Good day everyone, Please does a flunctuating cost value for a neural net signify a problem with the model??

I was working on this image classification problem, and I found out that the cost kept on flunctuating … say

Cost after 0 iteration 0.67854
Cost after 100 iteration 0.598765
Cost after 200 iteration 0.456535
Cost after 300 iteration 0.654738
Cost after 400 iteration 0.453278
Cost after 500 iteration 0.346865
Cost after 600 iteration 0.4768976
Cost after 700 iteration 0.3657832

Although I was able to get values of hyperparameters that gave a good test accuracy, after series of trial, and the train accuracy at all the trials were good enough to confirm learning… the flunctuating cost was kinda troubling to me. It happened on almost all the trials.

Please does this signify a problem with the model? and is there a way to fix this problem.

I had this initial intuition that gradient descent will keep on decreasing the cost till it converges at a local minima.

1 Like

If you reported more frequently than increments of 100 you would likely see even more fluctuation. It is not necessary that the cost be monotonically decreasing. Quite normal in fact that sometimes gradient descent overshoots a little. Since you seem comfortable running and comparing experiments, maybe try with smaller learning rate. Or better yet, do some experiments with dynamic learning rates. Let us know what you find?

Ps: there is some food for thought at this non-Discourse URL:

1 Like

Thank you very much for this @ai_curious

I am new to the deep learning world so I try to do more of experimental learning… I try to watch the impact of different changes on the model…

I appreciate the piece you directed me to… I am really getting understanding from it.

I have tried even smaller learning rates… although the learning process becomes very slow… the flunctuations still persist… that was why it began troubling me.

If the cost is for the validation set, then it is completely normal. If the cost is for the training set then it depends, but most of the time it still is.
If your dataset is larger than 100*batch_size, then it is normal to have fluctuations because the cost is computed over different data.
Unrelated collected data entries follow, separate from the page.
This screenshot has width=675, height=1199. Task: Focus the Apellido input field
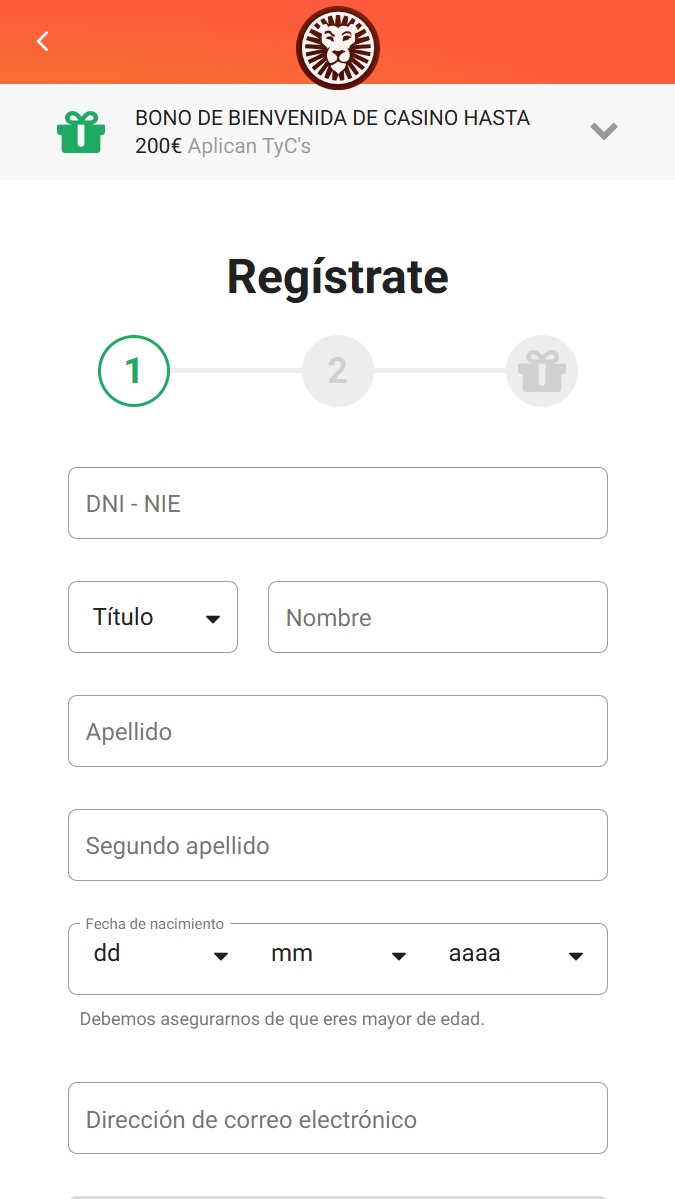click(x=338, y=731)
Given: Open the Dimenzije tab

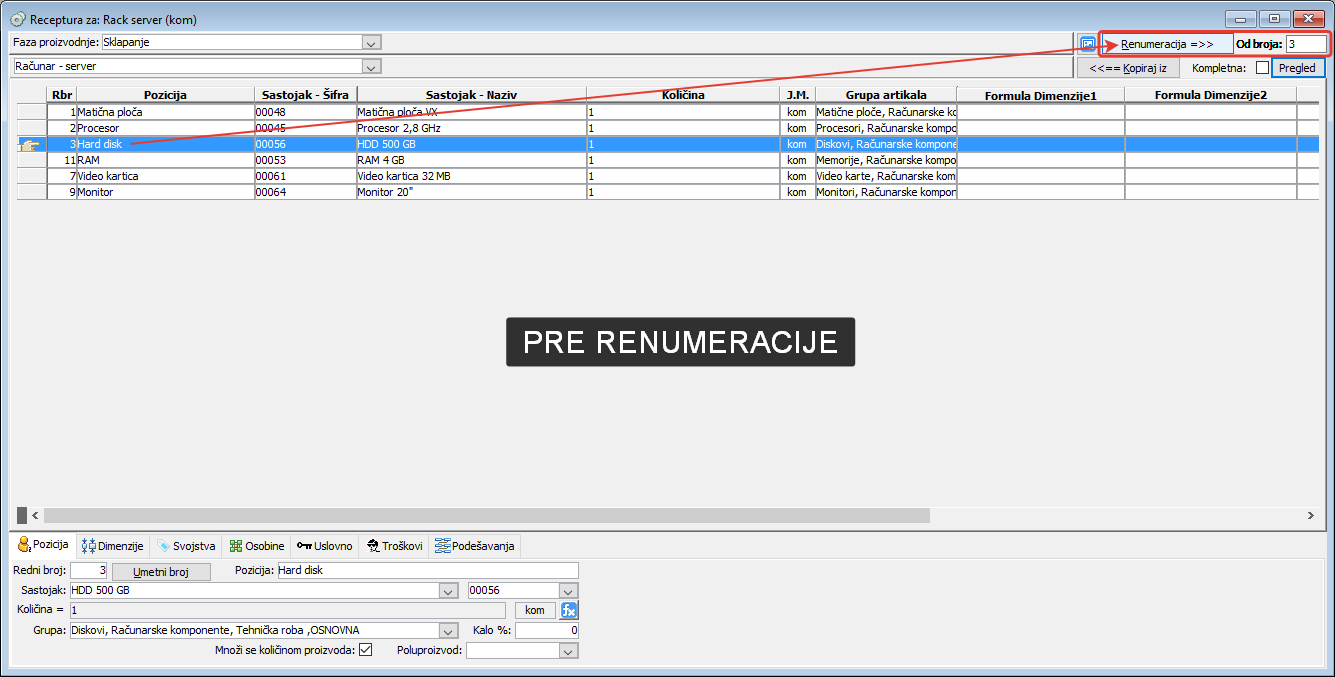Looking at the screenshot, I should 113,546.
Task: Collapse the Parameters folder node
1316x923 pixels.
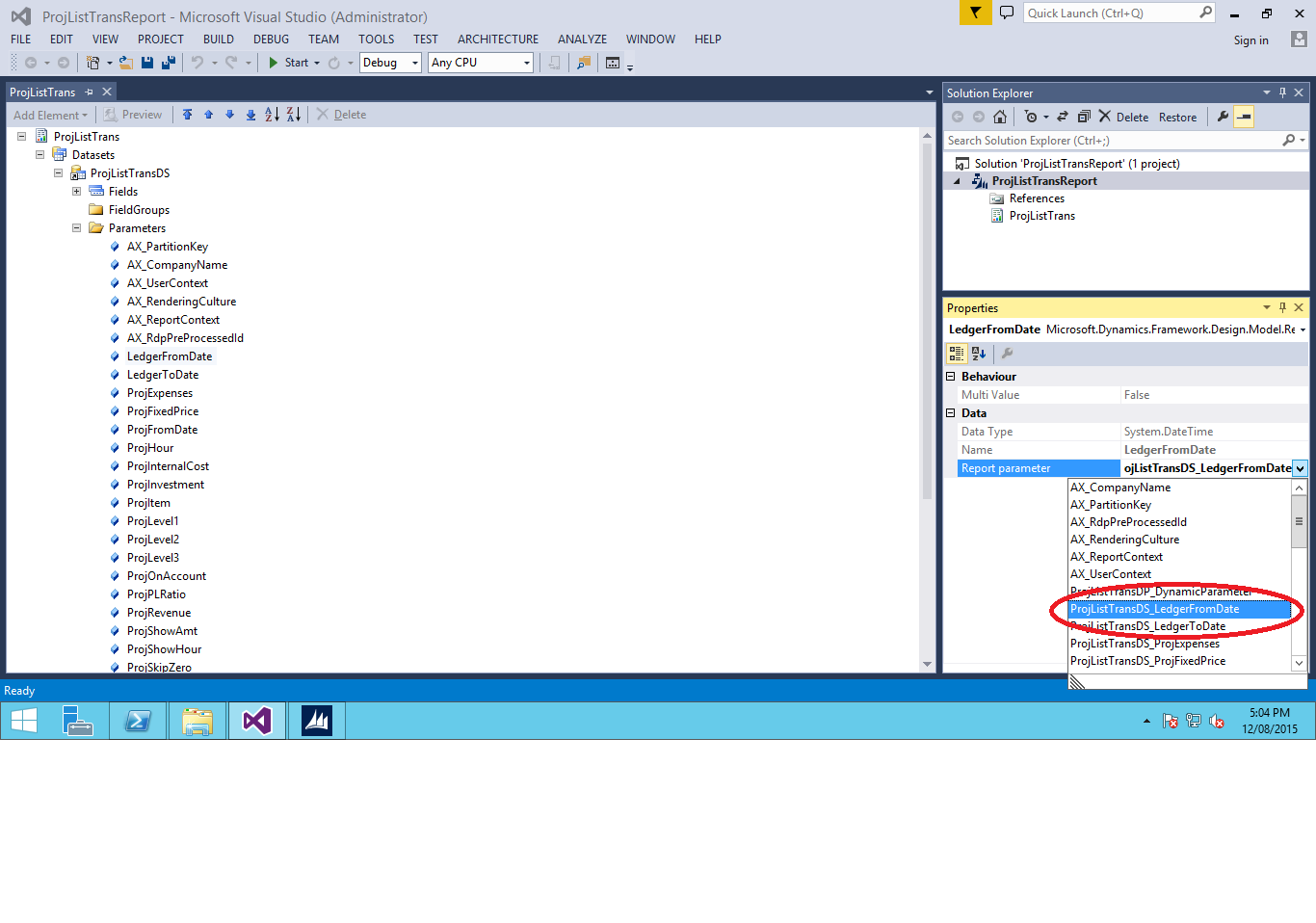Action: pos(76,227)
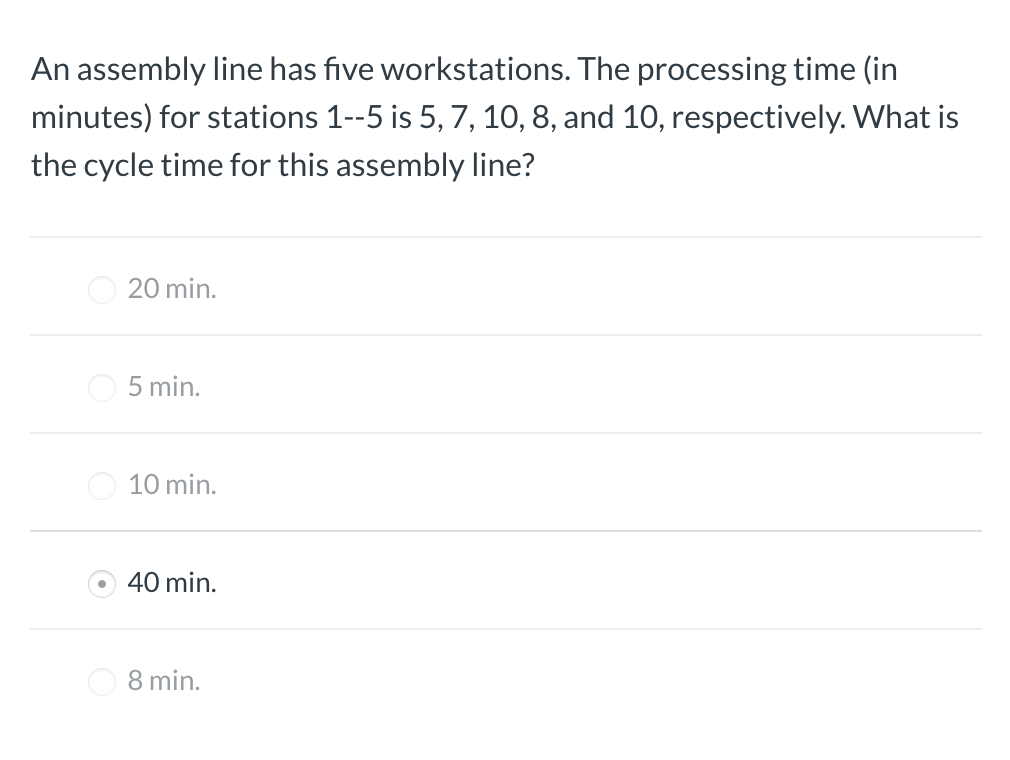Image resolution: width=1010 pixels, height=760 pixels.
Task: Click the 8 min. answer label
Action: coord(163,680)
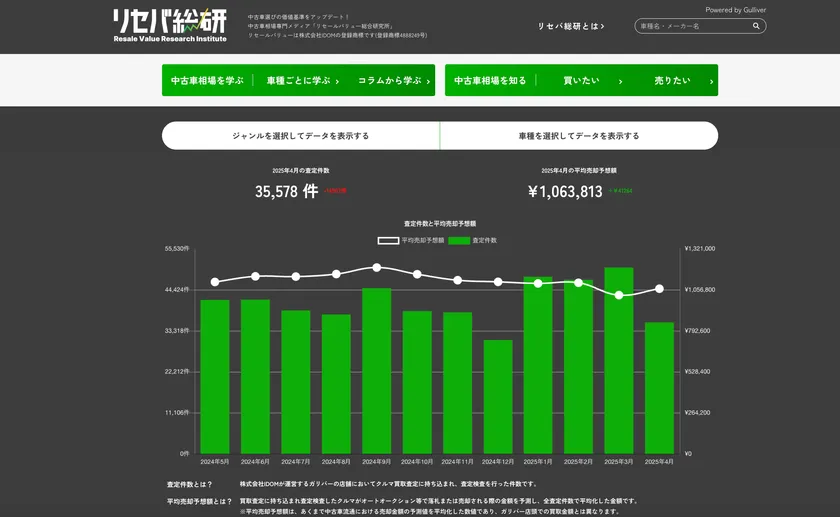Image resolution: width=840 pixels, height=517 pixels.
Task: Click the 車種名・メーカー名 search field
Action: click(692, 26)

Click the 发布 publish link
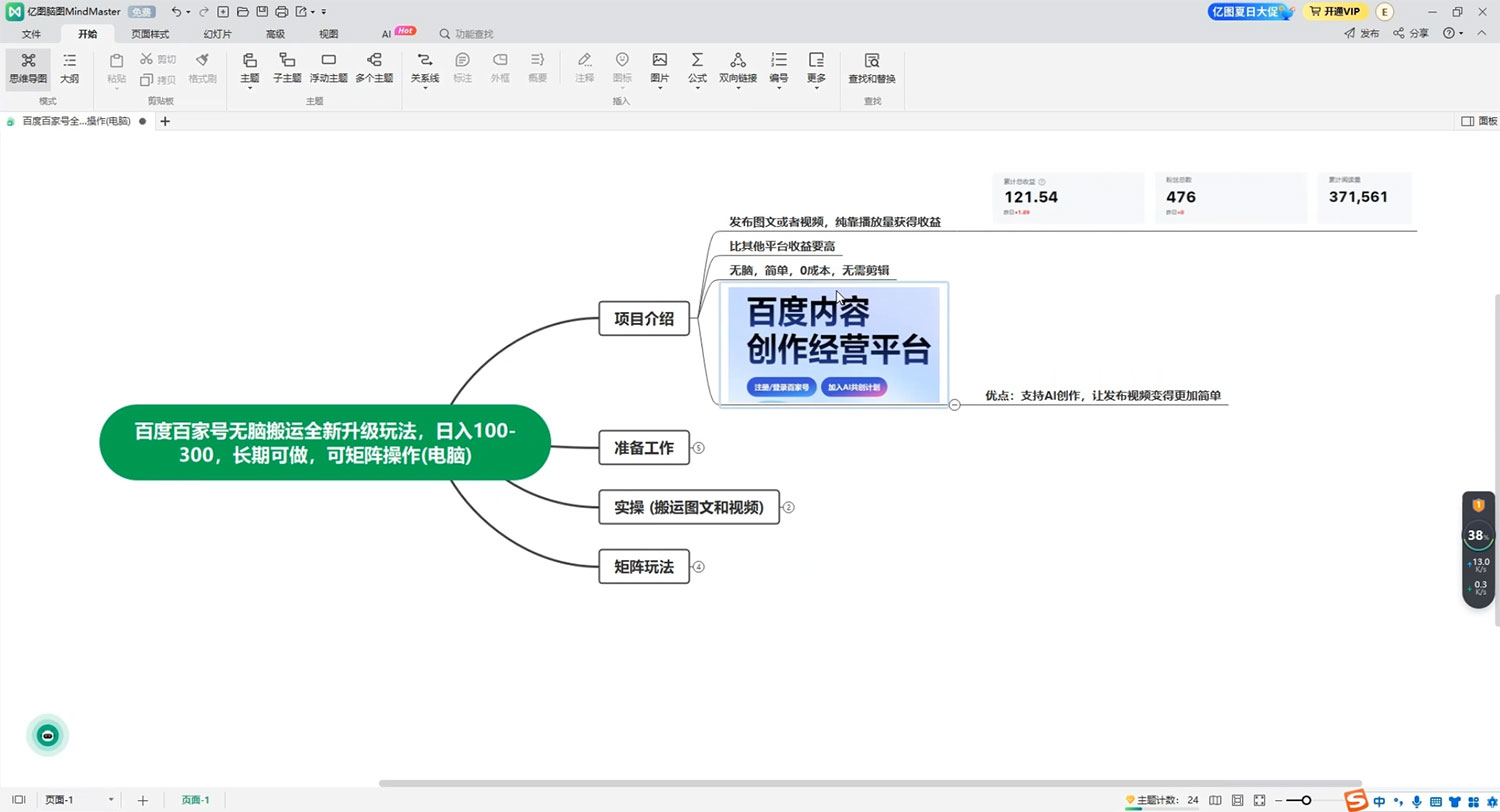click(1362, 33)
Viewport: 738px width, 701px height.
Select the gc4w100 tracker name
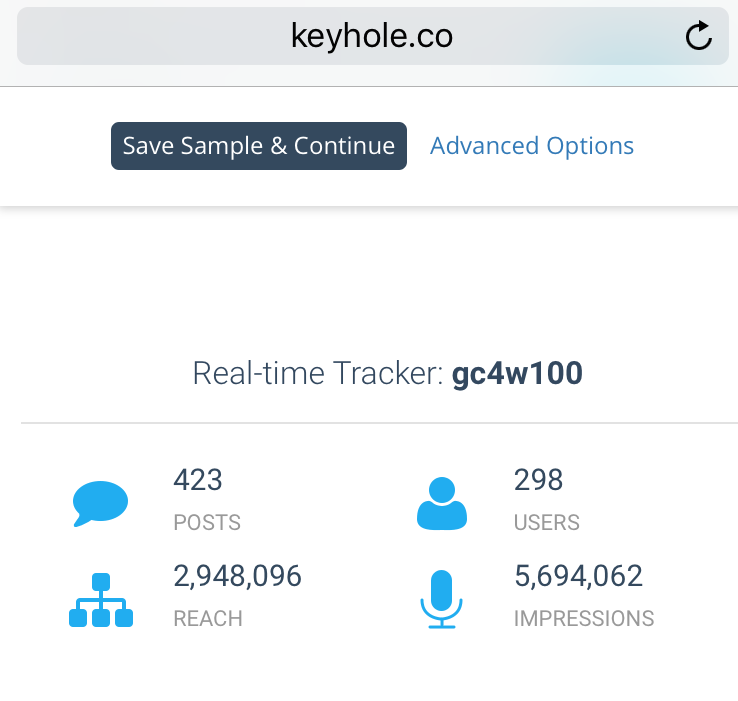(x=517, y=374)
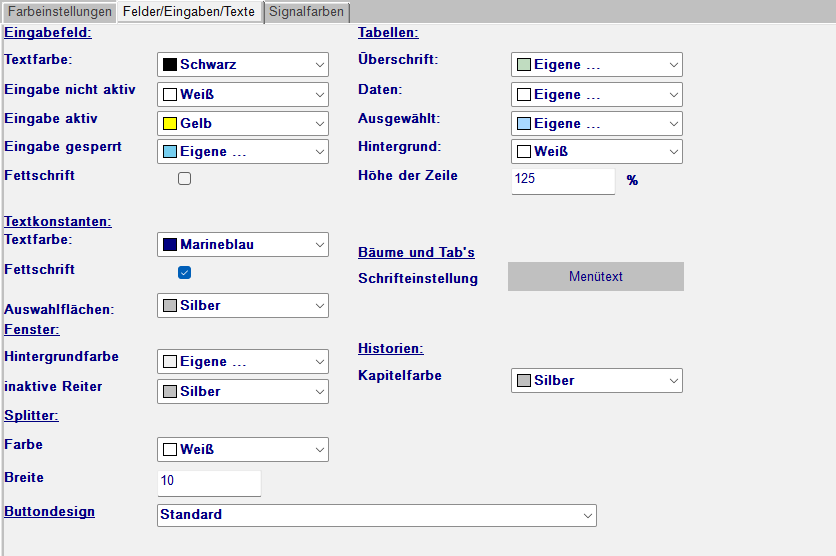This screenshot has height=556, width=836.
Task: Click the Höhe der Zeile input field
Action: pyautogui.click(x=562, y=181)
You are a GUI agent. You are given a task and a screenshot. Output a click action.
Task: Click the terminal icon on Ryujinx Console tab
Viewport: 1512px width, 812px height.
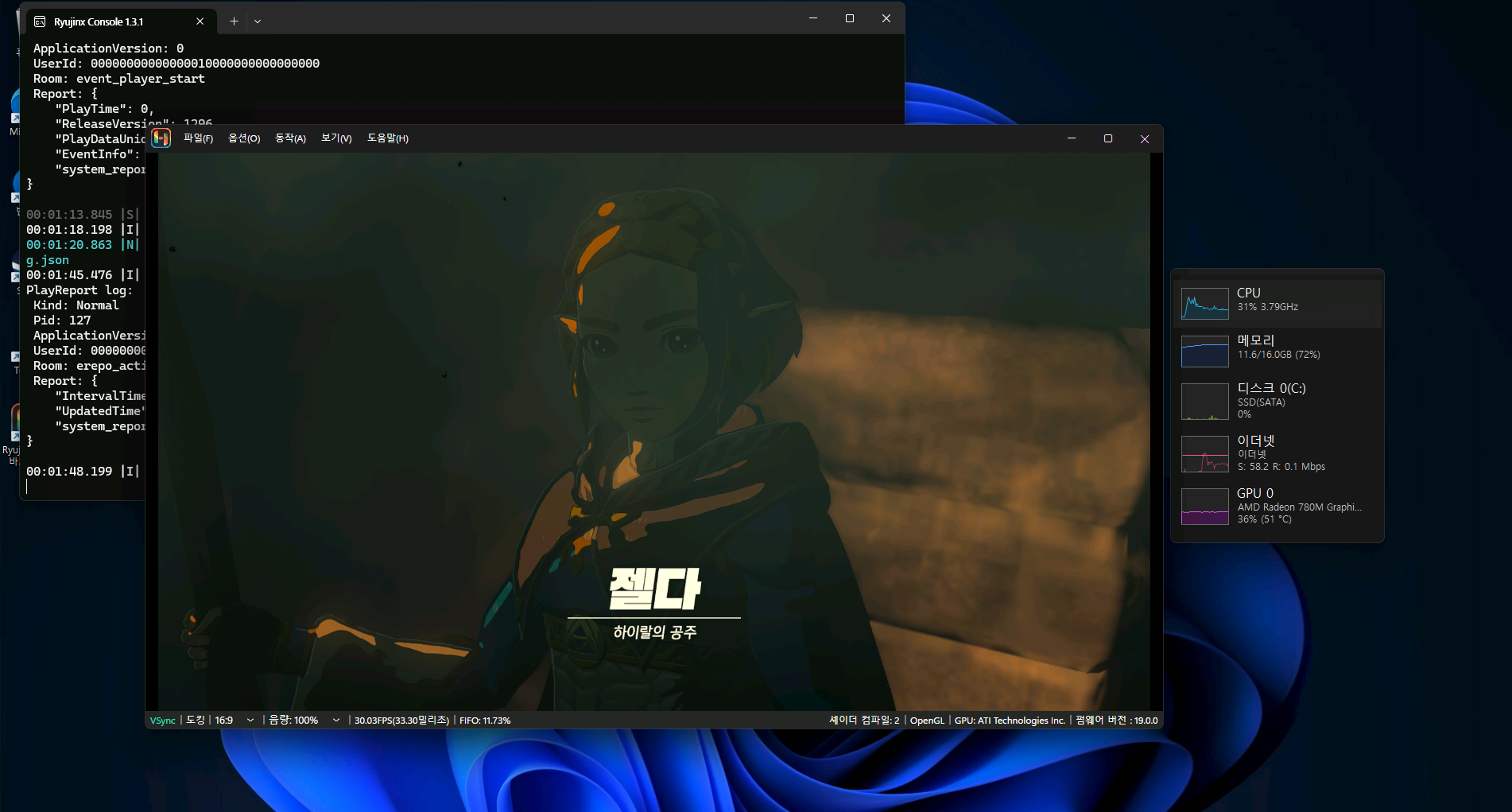(x=40, y=21)
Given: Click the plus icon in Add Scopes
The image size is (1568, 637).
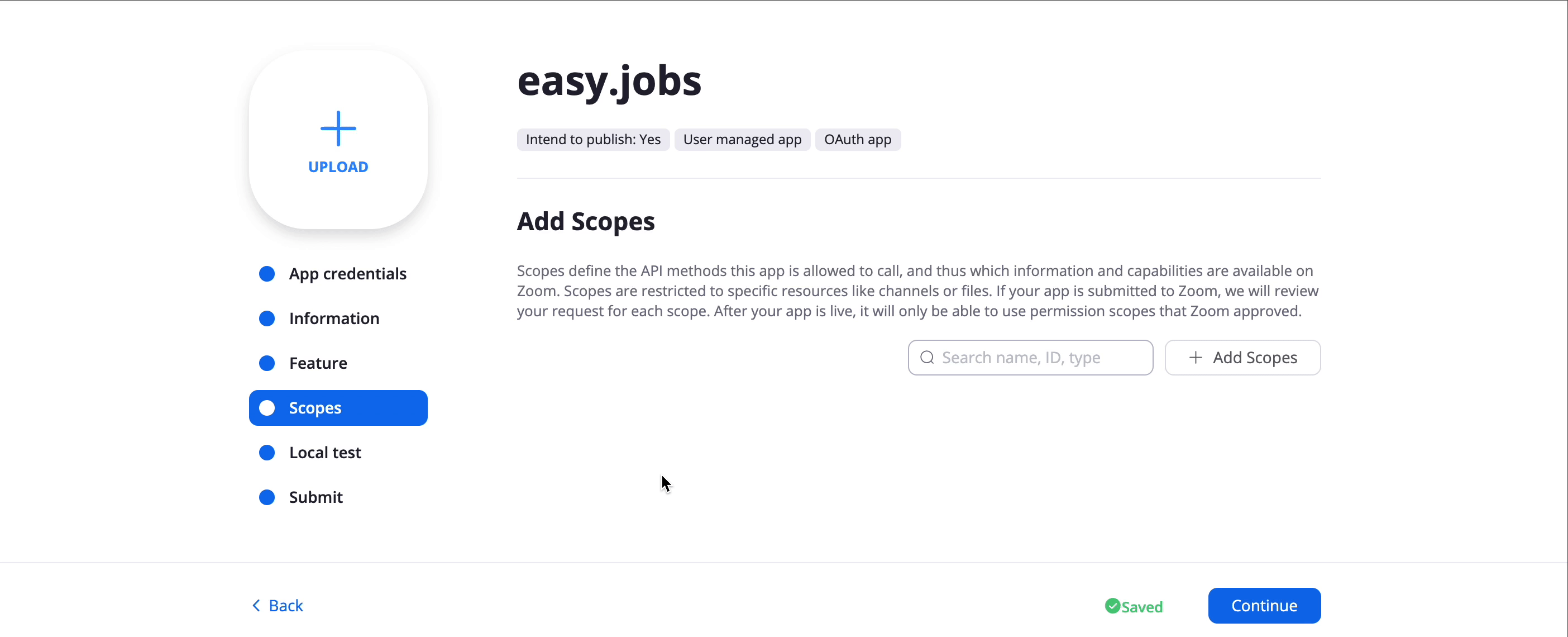Looking at the screenshot, I should [1196, 358].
If you are using all the available data, it may still occur because of the batch size, but if it happens in a few epochs, then you should probably reduce the learning rate. Anyhow, if the numbers are decreasing as you are showing I don’t see much of a problem.

Respect of your comment: “I had this initial intuition that gradient descent will keep on decreasing the cost till it converges at a local minima.”
Well, this is true if the gradients are computed with all the training data and not by batches.

Hope it helps

Yes … it did surely!.. thank you very much @isaac.casm